Anatomic ACL Reconstruction

ACL Anatomy

Overview

Prior to surgery, it may be beneficial to start with some prehabilitation to strengthen the muscles around the knee and restore the range of motion. Outcomes are generally better once the swelling of the knee has decreased and motion restored. If surgery is performed before motion of the knee has returned, it may be difficult to get the motion back after surgery. However, there may be other conditions which may affect timing of surgery. 

Usually the ACL is reconstructed (make a new ACL) and not repaired. To make a new ACL, a tendon graft is used. The tendon can be taken from the patient (autograft) or taken from a tissue donor (allograft). The choice of tissue for the graft depends on many factors such as patient age and activity level. In the younger, active patient, autograft tissue is recommended as there is decreased failure rate with autograft tissue. For autograft tissue, Dr. Shelton will generally use the patellar tendon which has the longest track record. For other patients, Dr. Shelton may recommend a quadriceps tendon or hamstring tendon. 

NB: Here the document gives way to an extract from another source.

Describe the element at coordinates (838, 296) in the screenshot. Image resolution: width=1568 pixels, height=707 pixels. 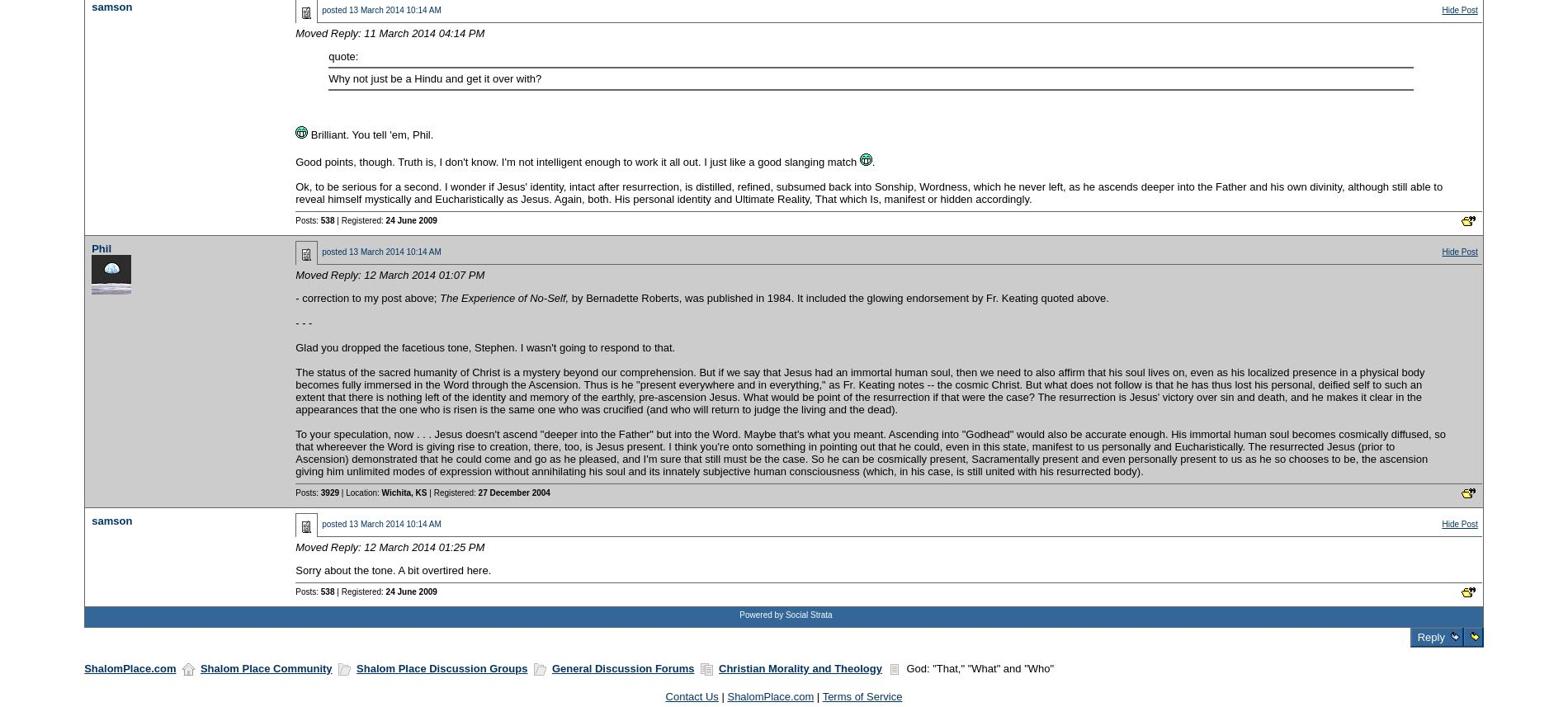
I see `'by Bernadette Roberts, was published in 1984. It included the glowing endorsement by Fr. Keating quoted above.'` at that location.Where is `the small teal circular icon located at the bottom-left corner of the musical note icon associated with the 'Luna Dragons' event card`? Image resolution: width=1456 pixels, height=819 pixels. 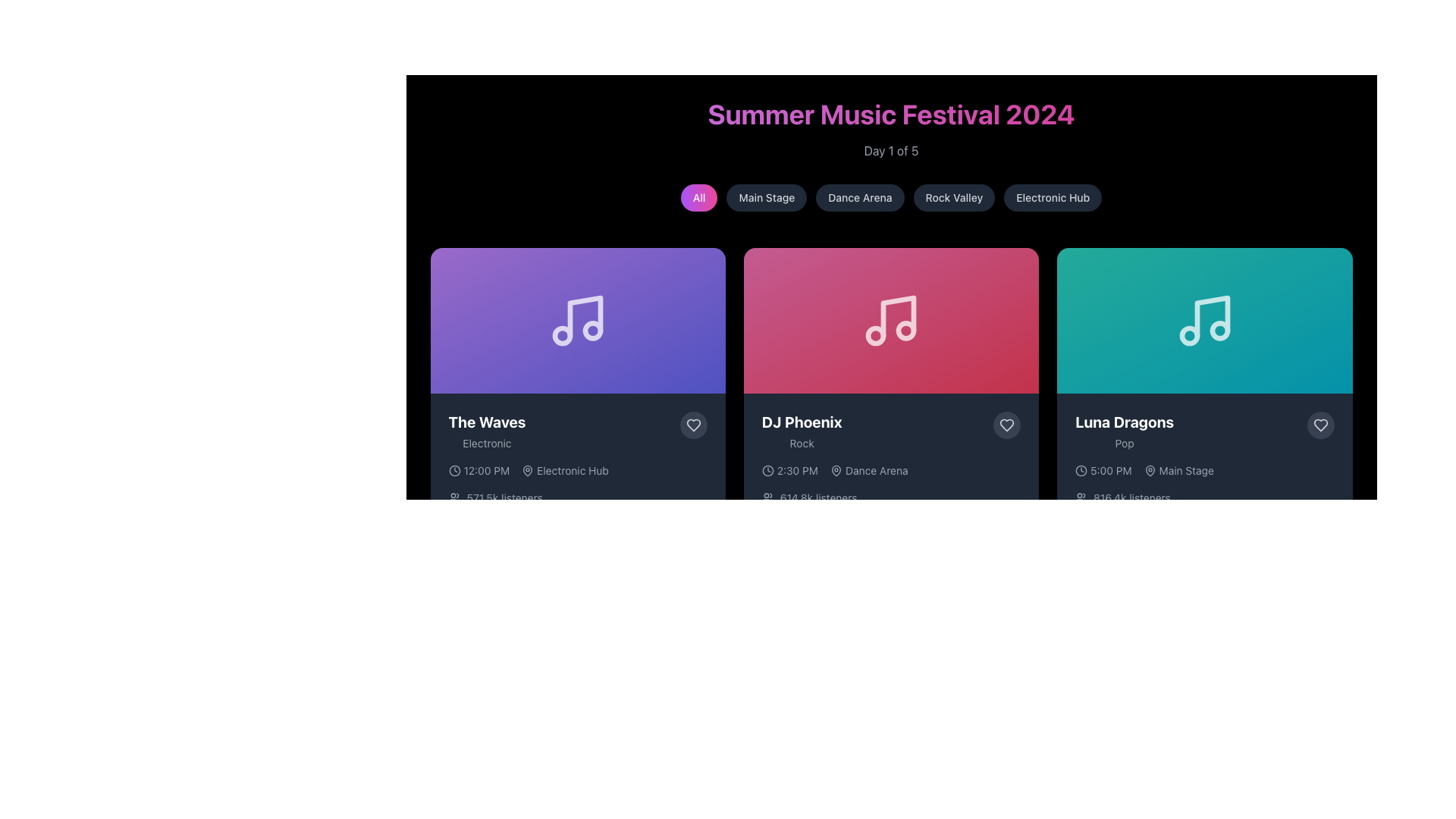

Regardless of the tissue selection, the idea is to place the graft in the anatomic location of the native ACL. The surgery is usually done using minimally invasive techniques using arthroscopy. The previous ACL stump is removed at the time of surgery and a bone tunnel is created at the anatomic footprint of the ACL origin and another at the anatomic footprint of the ACL insertion. The graft is then placed in these tunnels and secured in place. Other conditions like meniscus tears can be treated at the same time as the ACL reconstruction. Complete recovery from ACL reconstruction is usually around 8-9 months. 

Potential Implications

Blood loss, infection, damage to nerves or blood vessels, graft failure, deep vein thrombosis (DVT), and need for additional surgery.